世界の証券取引所は、企業の資金調達と投資家の資産形成を仲介する重要な金融インフラストラクチャーです。2024年現在、世界の株式市場の時価総額は約100兆ドルに達し、そのうち米国のNYSEとNASDAQだけで約40%を占める圧倒的な存在感を示しています。
証券取引所の歴史は古く、17世紀のアムステルダム証券取引所に起源を持ちますが、現代の証券取引所は電子取引システムの導入により、瞬時に世界中の注文を処理できる高度な市場となりました。特に1971年に設立されたNASDAQは、世界初の完全電子取引所として、従来の場内取引の概念を大きく変革しました。
アジアにおいては、東京証券取引所と上海証券取引所が双璧をなしています。東京証券取引所は1878年の創設以来、日本経済の中心的存在として機能し、自動車、電機、金融など幅広い業界の企業が上場しています。一方、上海証券取引所は1990年の設立以来、驚異的な成長を遂げ、現在では時価総額で東京を上回る規模に発展しました。

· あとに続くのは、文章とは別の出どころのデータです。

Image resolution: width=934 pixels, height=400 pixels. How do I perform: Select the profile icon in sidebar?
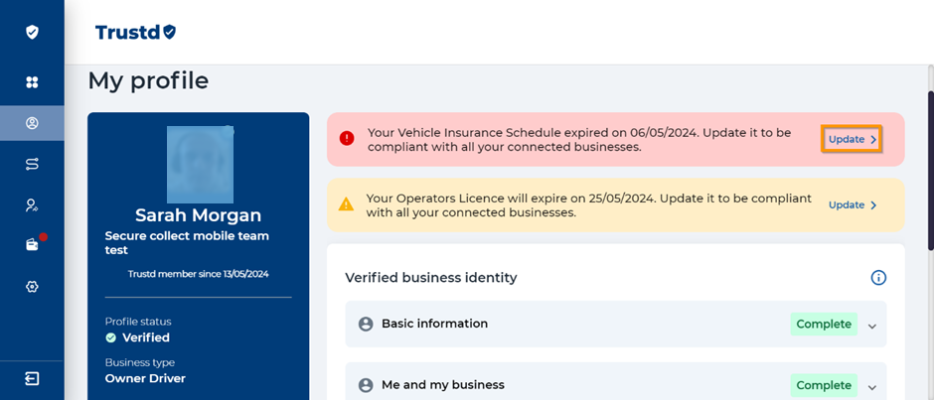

欧州では、ロンドン証券取引所とユーロネクストが主要な役割を果たしています。ロンドン証券取引所は1801年の設立以来、世界の金融センターとしての地位を保ち、多くの多国籍企業の上場先となっています。ユーロネクストは、アムステルダム、パリ、ブリュッセルなど複数の欧州都市の取引所を統合したグループで、欧州大陸の経済を代表する市場です。
近年では、インド国立証券取引所やサウジアラビアのタダゥールなど、新興国の取引所も急速に成長しており、世界の金融市場の勢力図は大きく変化しつつあります。これらの取引所は、それぞれの地域経済の発展とともに、世界の投資家に新たな機会を提供しています。